Kith x Coca-Cola 2018 is the most recent example of Coca-Cola’s use of apparel and fashion over the decades to position the brand as a lifestyle, generally through licensing. In the 1960s the company teamed up with leading retailer Sears Roebuck & Co. (yes, Sears!) to sell t-shirts featuring the famous Coca-Cola logo along with music graphics. This was during the time that American Bandstand was taking the nation by storm. When the Coca-Cola licensing program was formally established in the late 1970s it was soon followed by the launch of Coca-Cola Clothes, by licensee Murjani, a groundbreaking fashion line of apparel sold at department stores such as Bloomingdale’s, Nordstrom’s and Saks Fifth Avenue and supported by dedicated shops opened by the licensee in New York, London and Tokyo named Fizzazz (inspired by the fizz of the drink).
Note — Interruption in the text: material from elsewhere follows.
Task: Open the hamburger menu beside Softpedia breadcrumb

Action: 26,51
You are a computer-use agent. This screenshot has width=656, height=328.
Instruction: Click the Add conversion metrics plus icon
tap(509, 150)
The original designer of the collection was a young Tommy Hilfiger who worked for Murjani.
In the 1990s Coca-Cola teamed up with the leading mail order catalog company in Germany, Otto Versand, for a licensed collection of fashion apparel and accessories that had its own dedicated 52-page catalog as well as multiple pages in the main Otto catalog. And more recently, the company has collaborated with designers all over the world for fashion collections including Marc Jacobs and Dan Romanelli (known as DRx). Coca-Cola fashions have appeared on runways from London to New York. In 2015 there were fashions using original Coke mash-up artwork that celebrated the iconic bottle’s 100th anniversary. And in 2012 licensed apparel (and other products) under a new brand created in association with will.i.am, EKOCYCLE (“Coke” spelled backwards), uses plastic bottles as a materials ingredient to support sustainability.
The Kith x Coca-Cola 2018 fashion collection does this legacy proud and continues the tradition, started by Asa Candler over 120 years ago, of positioning Coca-Cola as a lifestyle brand. Yes, it can be successfully done, with authenticity, marketing acumen, innovation, creativity and patience. Kith aptly uses the brand’s slogan “It’s the Real Thing,” but to me “Coke is It!”